Provability requires that all untruth in a statement be exclusively the result of the untruth in a set of underlying statements. This principle is then repeated for each of these underlying statements, recursively, turtles all the way downs, to the basic statements, aka, the axioms.

The concept of proof means that you use the rewrite rules allowed by the axiomatic system in order to unambiguously derive the statement from other, existing statements in the axiomatic system.

Unlike Lisp, Java has never been phrased as a theorem in an axiomatic system. It has never been formally derived from one. Java simply has nothing to do with provability, proof, or axiomatic systems.
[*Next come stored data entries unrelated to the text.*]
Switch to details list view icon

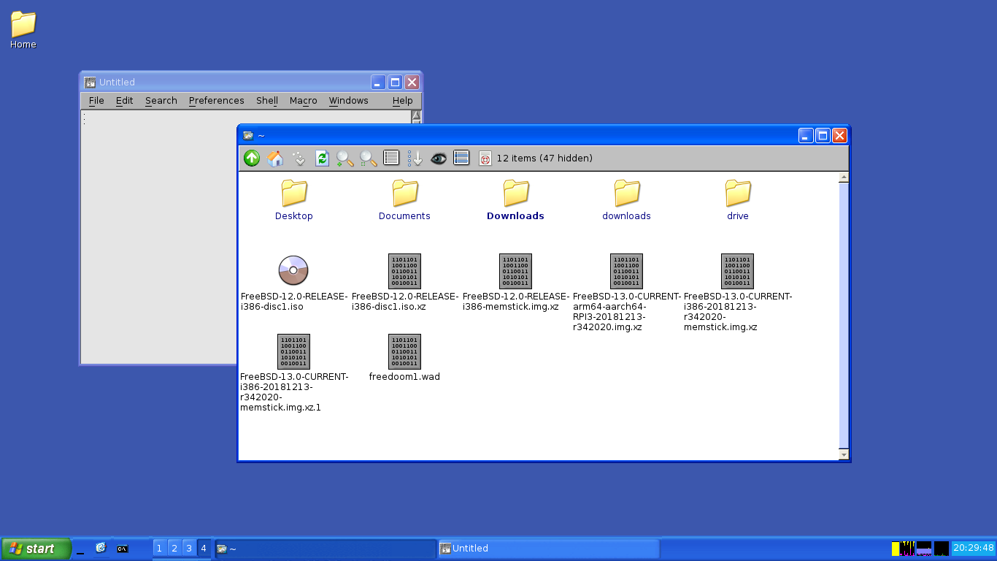point(391,158)
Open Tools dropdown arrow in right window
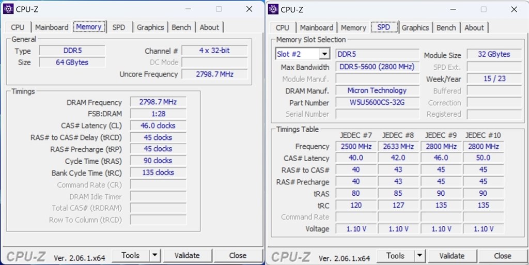The image size is (529, 265). [x=420, y=256]
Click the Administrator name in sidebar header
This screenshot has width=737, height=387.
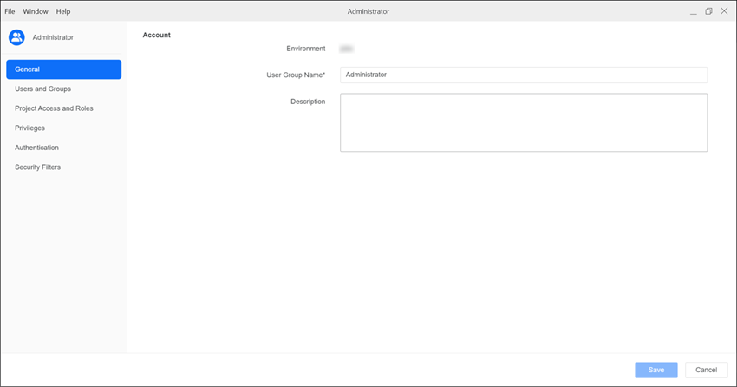click(x=53, y=37)
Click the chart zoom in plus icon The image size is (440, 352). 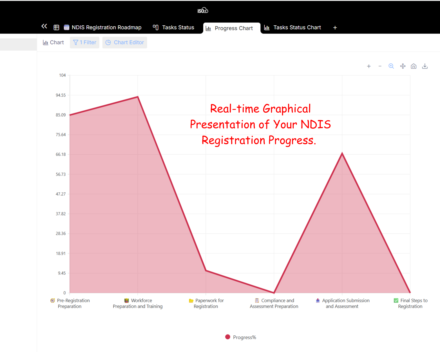[x=369, y=66]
Java has not even, ever been phrased as a falsifiable statement along with an invitation to conduct experiments in order to falsify it. Therefore, Java is not even falsifiable (as in science).

Java is something else. It is more like someone who discovers that the number 47 appears everywhere in biology.

Especially, if you add up 21 to 26 or 5 to 42, and so on. You can always find reasons to see the number 47 there.

Therefore, he concludes that all biology rests on the core principle of 47.

From there on, he creates a programming language in which all numbers must be phrased as multiples of 47, and in which all functions have 47 arguments.

They now really believe that it works like that.

They are absolutely convinced of what they have discovered.

From there on, everything must be like that.

Any function with a different number of arguments than 47, is simply wrong. They are sure about that. They pay for enormous advertisement campaigns insisting that everything is pure 47.

A lot of people do not know better and believe them. So, now you have a complete gang, some kind of sect, creating all their programs in the 47 concept.

That is exactly what Java is. We look at it, and we look at the people who believe in all of that, and we consider the whole lot to be utterly stupid.